Process each pixel and if the Ia is within the bin-centers' range then call  _HoG_process_bin 

In [13]:
### Process each pixel and if the Ia is within the bin-centers' range then call  _HoG_process_bin 
def _HoG_process_pixel (Im, Ia, Im_bins, Ia_bin_centers, b, n_row, n_col,  x, y, px_row, px_col, num_bins):
    
    
    [_HoG_process_bin (Im, Ia, Im_bins, Ia_bin_centers, b, n_row, n_col, px_row, px_col, n_bin, num_bins) 
     if (Ia[px_row, px_col] >= Ia_bin_centers[n_bin] and Ia[px_row, px_col] < Ia_bin_centers[n_bin+1]) else None 
     for n_bin in range(9)] 

### Function: _HoG_process_bin

Process Im and bin it. This function handles the logic of splitting the 'vote' if the bin is the last one and sharing it with the first bin 

In [14]:
### Process Im and bin it
def _HoG_process_bin (Im, Ia, Im_bins, Ia_bin_centers, b, n_row, n_col, px_row, px_col, n_bin, num_bins):
    
    if (n_bin > -1):
        # Allow if we are at last-but-one bin, but if last bin then split share with 0 deg. (1st) bin:
        next_bin = (n_bin+1) if (n_bin+1 < num_bins) else 0

        Im_bins[n_row][n_col][n_bin] += Im[px_row,px_col] * (1 - (Ia[px_row,px_col] - Ia_bin_centers[n_bin])/b)
        Im_bins[n_row][n_col][next_bin] += Im[px_row,px_col] * (Ia[px_row,px_col] - Ia_bin_centers[n_bin])/b
    
    return(Im_bins)

### Test the HoG Vector

Read a sample image and test the HoG vector output

In [15]:
# Read image
img_bgr  = cv2.imread('images/Lab/HoG_lab_2_pedestrian.PNG')
img_rgb  = cv2.cvtColor(img_bgr, cv2.COLOR_BGR2RGB)  
img_gray = cv2.cvtColor(img_bgr, cv2.COLOR_BGR2GRAY)

In [16]:
%%time
(grad_x, grad_y, Im, hog_features) = HoG_V2(img_gray)
fig, axes = plt.subplots(1, 5, figsize=(8, 8), gridspec_kw=dict(hspace=0.1, wspace=0.1))

axes[0].imshow(img_rgb)
axes[0].set(xticks=[], yticks=[], xlabel='org.')

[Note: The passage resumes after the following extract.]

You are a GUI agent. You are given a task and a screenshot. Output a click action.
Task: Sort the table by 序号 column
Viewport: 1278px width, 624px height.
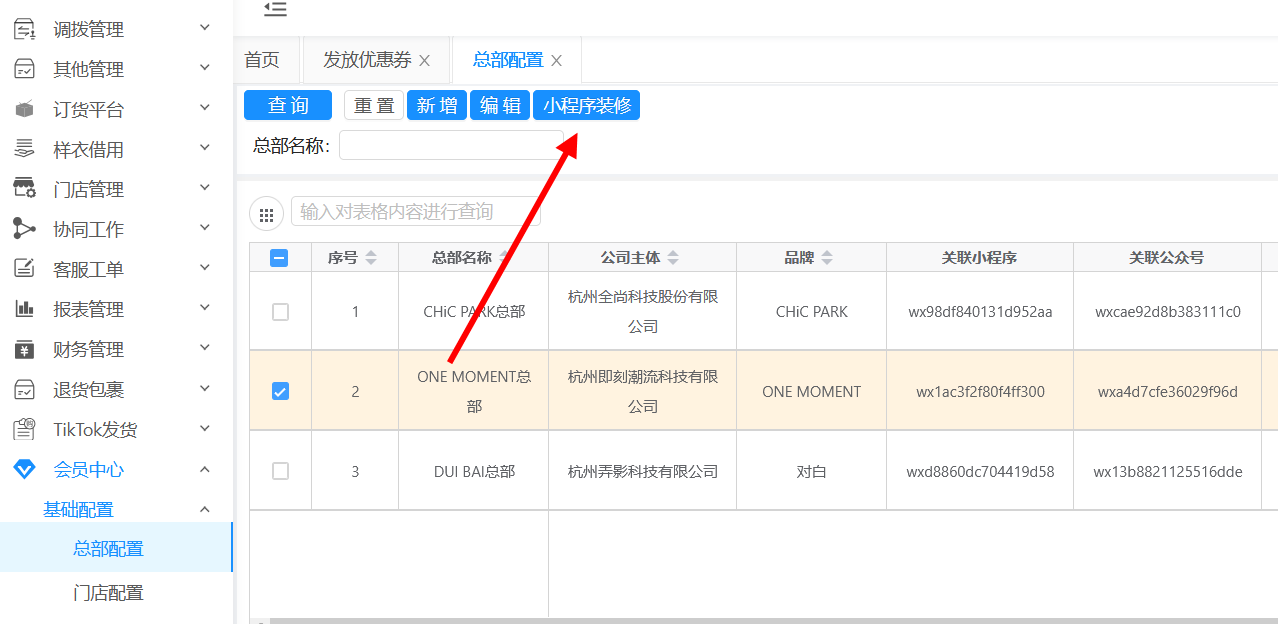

axes[1].imshow(img_gray, cmap='bone')
axes[1].set(xticks=[], yticks=[], xlabel='gray img.')

axes[2].imshow(grad_x, cmap='bone')
axes[2].set(xticks=[], yticks=[], xlabel='grad.x')
     
axes[3].imshow(grad_y, cmap='bone')
axes[3].set(xticks=[], yticks=[], xlabel='grad.y')

axes[4].imshow(Im, cmap='bone')
axes[4].set(xticks=[], yticks=[], xlabel='magnitudes')

NameError: name 'x' is not defined

In [11]:
## Approximate time estimation:
    
# Time required to run HoG on a single ROI
roi_size = (64, 128)
t = 0.383

# For testing it was determined that the size for reasonable performance was
(test_image_H, test_image_W) = (400, 500)

# View-port sizing
(viewport_H, viewport_W) =  (216, 82)

# View-port stride as it scans the test image
STEP_SIZE_FACTOR = 0.30

bounding_boxes_across = test_image_W/(STEP_SIZE_FACTOR*viewport_W)
bounding_boxes_down = test_image_H/(STEP_SIZE_FACTOR*viewport_H)

total_bbs = bounding_boxes_across*bounding_boxes_down

total_time = t*total_bbs

print('\n Approx. time to scan one test image: {:4.2f} secs'.format(total_time))
print(' Approx. time for {} test images {:4.2f} mins'.format(26, 26*total_time/60))


 Approx. time to scan one test image: 48.05 secs
 Approx. time for 26 test images 20.82 mins